- **What you need to do**:
An answer that reproduces all the entries exactly is what is needed.

- **Data**:

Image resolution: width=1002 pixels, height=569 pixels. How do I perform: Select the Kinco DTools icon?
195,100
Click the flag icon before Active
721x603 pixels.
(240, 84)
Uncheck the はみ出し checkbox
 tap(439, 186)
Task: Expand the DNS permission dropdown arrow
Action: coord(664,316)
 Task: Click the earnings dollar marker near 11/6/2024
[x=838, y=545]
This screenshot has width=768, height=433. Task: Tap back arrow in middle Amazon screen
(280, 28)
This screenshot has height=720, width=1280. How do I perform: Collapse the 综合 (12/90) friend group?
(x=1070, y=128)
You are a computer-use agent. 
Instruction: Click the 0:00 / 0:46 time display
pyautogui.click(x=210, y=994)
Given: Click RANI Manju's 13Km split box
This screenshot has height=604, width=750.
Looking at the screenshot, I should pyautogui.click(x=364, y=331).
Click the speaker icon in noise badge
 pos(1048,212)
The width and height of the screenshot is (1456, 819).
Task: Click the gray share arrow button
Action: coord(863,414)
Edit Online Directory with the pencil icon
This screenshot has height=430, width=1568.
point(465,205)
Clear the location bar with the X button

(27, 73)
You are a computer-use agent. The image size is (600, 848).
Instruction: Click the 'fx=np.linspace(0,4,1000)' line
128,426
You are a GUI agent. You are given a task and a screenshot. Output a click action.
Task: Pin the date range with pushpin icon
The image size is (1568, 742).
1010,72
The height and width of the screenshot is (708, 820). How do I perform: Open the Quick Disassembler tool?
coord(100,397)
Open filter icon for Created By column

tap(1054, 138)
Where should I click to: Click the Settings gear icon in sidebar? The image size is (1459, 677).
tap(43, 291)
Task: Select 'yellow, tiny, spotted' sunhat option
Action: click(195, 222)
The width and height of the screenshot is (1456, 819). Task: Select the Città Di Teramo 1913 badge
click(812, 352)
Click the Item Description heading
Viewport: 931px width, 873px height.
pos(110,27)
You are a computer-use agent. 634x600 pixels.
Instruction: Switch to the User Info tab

- **Result of this exercise**:
Image resolution: width=1002 pixels, height=569 pixels. How do I perform: Select the Kinco DTools icon?
195,100
Click the flag icon before Active
721x603 pixels.
(240, 84)
Uncheck the はみ出し checkbox
 tap(439, 186)
Task: Expand the DNS permission dropdown arrow
Action: coord(664,316)
 Task: Click the earnings dollar marker near 11/6/2024
[x=838, y=545]
This screenshot has width=768, height=433. Task: Tap back arrow in middle Amazon screen
(280, 28)
This screenshot has height=720, width=1280. How do I perform: Collapse the 综合 (12/90) friend group?
(x=1070, y=128)
You are a computer-use agent. 
Instruction: Click the 0:00 / 0:46 time display
pyautogui.click(x=210, y=994)
Given: Click RANI Manju's 13Km split box
This screenshot has height=604, width=750.
Looking at the screenshot, I should pyautogui.click(x=364, y=331).
Click the speaker icon in noise badge
 pos(1048,212)
The width and height of the screenshot is (1456, 819).
Task: Click the gray share arrow button
Action: coord(863,414)
Edit Online Directory with the pencil icon
This screenshot has height=430, width=1568.
point(465,205)
Clear the location bar with the X button

(27, 73)
You are a computer-use agent. The image size is (600, 848).
Instruction: Click the 'fx=np.linspace(0,4,1000)' line
128,426
You are a GUI agent. You are given a task and a screenshot. Output a click action.
Task: Pin the date range with pushpin icon
The image size is (1568, 742).
1010,72
The height and width of the screenshot is (708, 820). How do I perform: Open the Quick Disassembler tool?
coord(100,397)
Open filter icon for Created By column

tap(1054, 138)
Where should I click to: Click the Settings gear icon in sidebar? The image size is (1459, 677).
tap(43, 291)
Task: Select 'yellow, tiny, spotted' sunhat option
Action: click(195, 222)
The width and height of the screenshot is (1456, 819). Task: Select the Città Di Teramo 1913 badge
click(812, 352)
Click the Item Description heading
Viewport: 931px width, 873px height.
pos(110,27)
You are a computer-use agent. 634x600 pixels.
Instruction: Switch to the User Info tab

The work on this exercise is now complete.